彫刻学科のカリキュラムは、3年次からは自由課題としてそれぞれの専門性を追求してゆく場が用意されています。概略に示した通り、私たちの学科は彫刻の概念を、広い範囲で同時代の表現として捉えています。つまり「これが彫刻だ」と教えるのではなく、彫刻に対する疑問や様々な彫刻についての思考が交差する環境が、3 年次以降の制作の場となります。自由課題とは、課題そのものの設定や作品制作に至るプロセスについて、実習を通して自由に考えてゆく段階です。「独自性の追求(originality)」「専門的な探求と習作(study)」「素材や表現の実験(exercise)」など、各自が焦点を絞った表現の探求を行います。また作品に対する批評も造形的な観点に加えて、歴史的な観点、同時代的な観点、社会的な観点など、多方面からのアプローチにより、学年に伴いステップアップしてゆくカリキュラムとなります。また、3年次からは、より自由な制作を進めるために専門工房を駆使した制作が始まります。彫刻学科には様々な素材を研究する7種類の工房が設けられていますが、学生は計画的にそれらの工房を選択しそこをベースに制作してゆきます。それぞれの教員が工房において深く関わると同時に、その枠組みを超えて、工房を「横断」出来ることも大きな特徴です。専門性に対して新しい解釈を生み、深く一つの領域・素材を追求することも、横断することを通じて独自のジャンルを構築してゆくことも可能なシステムとなっています。
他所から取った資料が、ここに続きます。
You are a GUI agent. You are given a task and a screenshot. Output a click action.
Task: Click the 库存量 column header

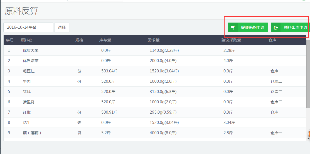point(105,40)
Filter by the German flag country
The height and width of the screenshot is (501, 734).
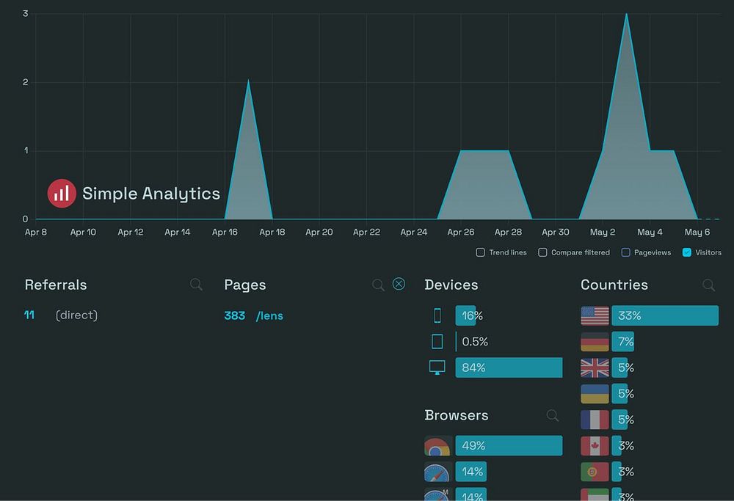pos(595,342)

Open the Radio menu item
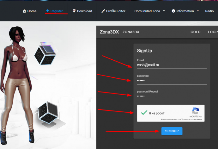[209, 11]
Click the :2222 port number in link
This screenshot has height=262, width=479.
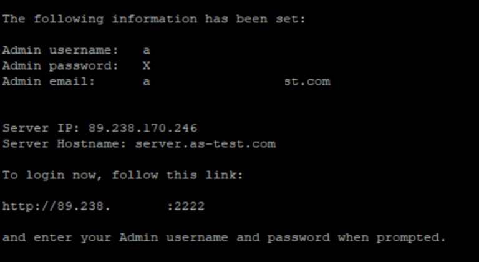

自身の視点を探求し発信してゆくステップアップ型のカリキュラムを縦糸とするならば、横糸に相当するのが素材別工房による指導です。

3年次

多様な専門工房を駆使した制作を行い、素材に対する各自の固有の関わりを探求します。主体的に課題の設定を行えることを目標とし、同時代の表現についての視座を探る講義演習系の授業も平行して行われます。前半はイメージの実現化を目指し、後半は自己の制作を分析し展開する可能性を探り、表現力を深めてゆく実習になります。

4年次

素材に対する各自の専門性を深め、これまで培ってきた表現力の展開を、客観的な視点と社会に発信していく方法を通して追求します。その過程で、表現の責任と独自性、作品が成立する地平と歴史への意識を様々な方面から問い、批評を加えていく指導を行います。